While China’s PLA has generally shown limited enthusiasm for this sort of information-sharing, Defense Minister Liang Guanglie’s visit resulted in an agreement for the two navies to hold joint anti-piracy exercises in the Gulf of Aden. Also, the Chinese invited U.S. Secretary of Defense Leon Panetta to visit China at an unspecified date next fall.

Still, as with other exchanges, underlying tensions and unexpected frictions  cast future progress in developing closer military ties into serious doubt. In the past, military contacts have been among the first casualties when political tensions have deteriorated between Washington and Beijing. The potential for this pattern to repeat itself appears to have risen with recent hints that President Obama may be reconsidering the sale of advance F-16 jet fighters to Taiwan. Continued U.S. arms sales to an island that China considers a renegade province serve as perhaps the most sensitive point in U.S.-China relations. This is especially the case when such sales involve new or more advanced weapons systems that outclass China’s own capacities. A U.S. decision to go ahead with the F-16 sale to Taiwan would almost certainly bring all military cooperation between the U.S. and China to a screeching halt.

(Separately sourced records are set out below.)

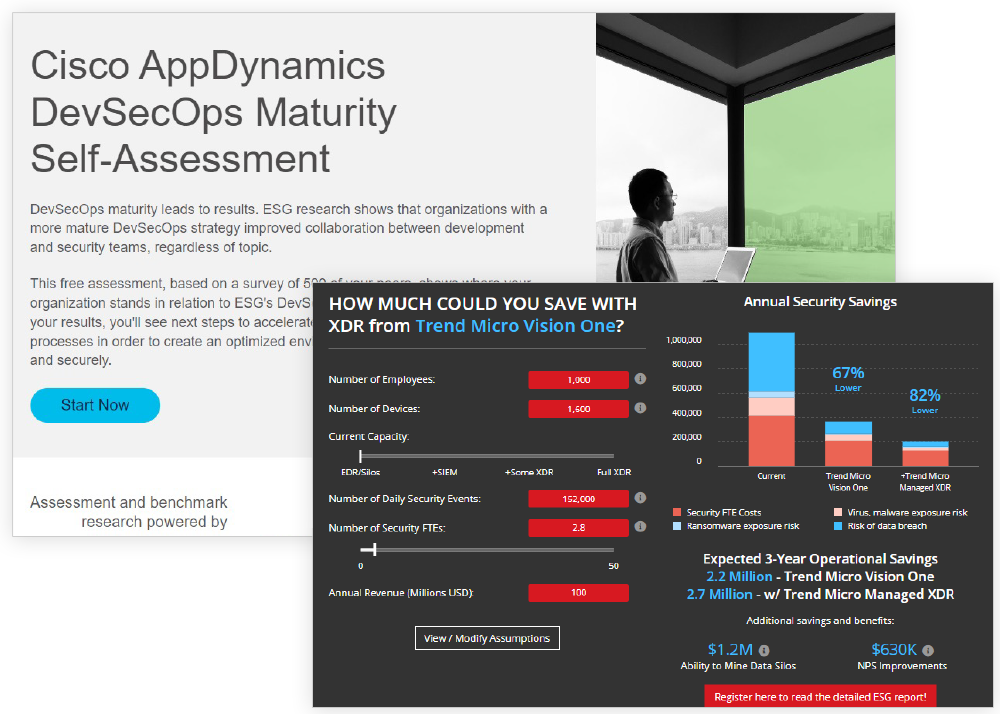Click info icon beside Number of Devices
The height and width of the screenshot is (714, 1000).
(x=640, y=408)
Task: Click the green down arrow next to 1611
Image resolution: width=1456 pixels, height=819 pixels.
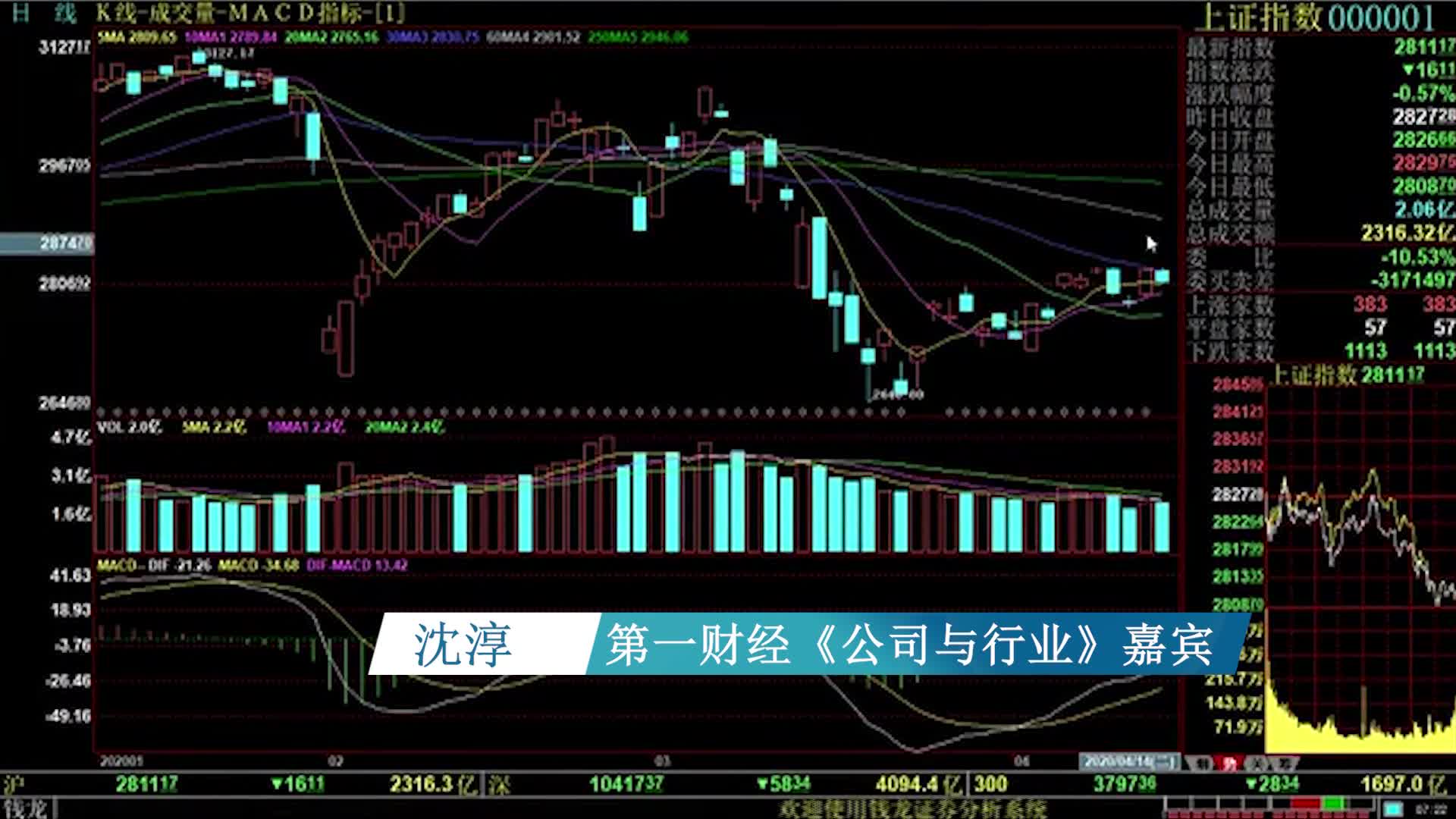Action: [278, 783]
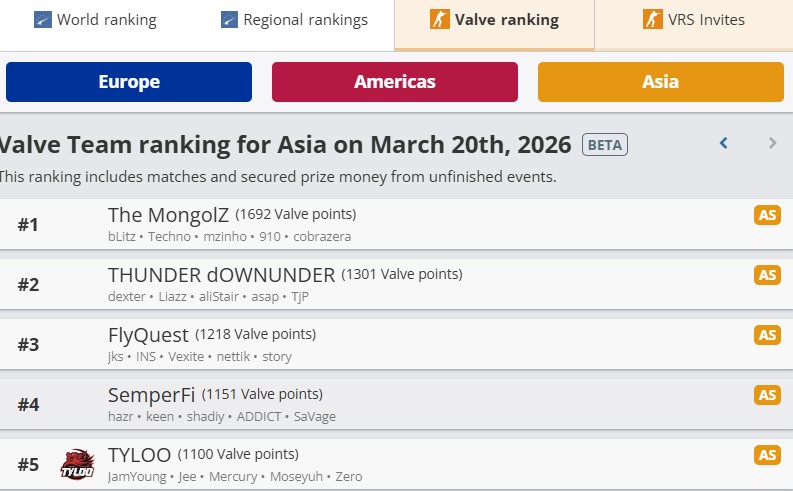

As with  the cases previously discussed, unscripted events provided a tense backdrop for General Liang Guanglie’s visit. In this case, the attempt by Philippine naval ships to expel Chinese fishing boats from an area of the South China Sea claimed by both countries led to an on-site standoff and tough language from Chinese and Philippine officials.

While the U.S. is not directly involved in the present dispute, which is ongoing as of this writing, it is party to a mutual defense treaty with the Philippines which could become activated should this or future conflicts escalate into a major naval clash. China has become more assertive in recent years about its expansive claims in the South China Sea, which holds valuable fishing resources and oil deposits. Five other countries also make overlapping claims to portions of these waters. While the U.S. takes no position on the merits of any of these claims, it has pledged to defend the principal of freedom of navigation through the area, which encompasses the most heavily used shipping lanes in the world.

The breadth and intensity of recent U.S. and Chinese political, diplomatic and military exchanges serve to underline the huge stakes attached to relations between the world’s reigning, but somewhat beleaguered, hegemon and the world’s most populous and fastest growing power. Given the range of significant differences between the U.S. and China, the continued commitment to dialogue and the modest progress achieved on concrete problems both offer grounds for hope that relations can be managed wisely and peacefully. Yet unexpected plot twists continue to test the crisis-management skills of diplomats and political leaders on both sides while adding to the suspense as the world wonders – how will this story end?